→ Data for the task:
┌──
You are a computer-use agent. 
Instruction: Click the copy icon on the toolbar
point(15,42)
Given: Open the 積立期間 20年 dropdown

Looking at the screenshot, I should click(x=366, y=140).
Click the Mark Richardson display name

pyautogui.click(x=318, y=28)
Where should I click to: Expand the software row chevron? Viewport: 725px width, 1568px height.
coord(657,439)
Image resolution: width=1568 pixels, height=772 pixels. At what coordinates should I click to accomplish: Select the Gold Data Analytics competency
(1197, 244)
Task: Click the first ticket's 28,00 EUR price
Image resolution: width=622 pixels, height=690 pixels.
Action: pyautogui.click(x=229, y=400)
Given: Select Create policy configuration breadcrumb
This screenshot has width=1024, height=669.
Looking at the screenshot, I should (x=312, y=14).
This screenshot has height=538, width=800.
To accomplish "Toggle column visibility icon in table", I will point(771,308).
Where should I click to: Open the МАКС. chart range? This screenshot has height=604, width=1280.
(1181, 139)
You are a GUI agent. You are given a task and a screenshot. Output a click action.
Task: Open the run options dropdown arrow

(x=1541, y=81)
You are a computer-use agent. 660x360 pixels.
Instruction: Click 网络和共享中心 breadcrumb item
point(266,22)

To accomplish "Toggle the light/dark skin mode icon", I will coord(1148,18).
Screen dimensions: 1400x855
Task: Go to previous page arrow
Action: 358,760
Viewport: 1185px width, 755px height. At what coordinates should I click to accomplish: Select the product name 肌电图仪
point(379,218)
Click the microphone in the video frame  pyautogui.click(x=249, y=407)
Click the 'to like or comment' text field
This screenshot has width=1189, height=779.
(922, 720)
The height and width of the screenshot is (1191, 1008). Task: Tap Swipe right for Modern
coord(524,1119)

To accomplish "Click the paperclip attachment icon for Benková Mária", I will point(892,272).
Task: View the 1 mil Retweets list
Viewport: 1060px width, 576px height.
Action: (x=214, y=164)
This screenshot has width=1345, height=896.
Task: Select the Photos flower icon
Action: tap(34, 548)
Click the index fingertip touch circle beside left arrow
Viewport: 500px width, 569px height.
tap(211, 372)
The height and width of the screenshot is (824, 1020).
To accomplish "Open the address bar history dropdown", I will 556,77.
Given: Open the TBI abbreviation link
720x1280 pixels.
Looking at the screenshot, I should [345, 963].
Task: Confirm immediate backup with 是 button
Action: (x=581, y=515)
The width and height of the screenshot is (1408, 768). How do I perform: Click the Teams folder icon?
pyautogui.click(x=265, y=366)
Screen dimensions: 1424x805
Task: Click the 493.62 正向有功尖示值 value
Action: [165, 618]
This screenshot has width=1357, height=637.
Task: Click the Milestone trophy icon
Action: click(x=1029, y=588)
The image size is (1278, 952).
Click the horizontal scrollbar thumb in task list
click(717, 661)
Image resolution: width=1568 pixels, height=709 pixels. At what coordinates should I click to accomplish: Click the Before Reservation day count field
└──
→ Instructions to follow: Check each line above for "computer" and please state only how many have it.

→ Solution to this exercise: 2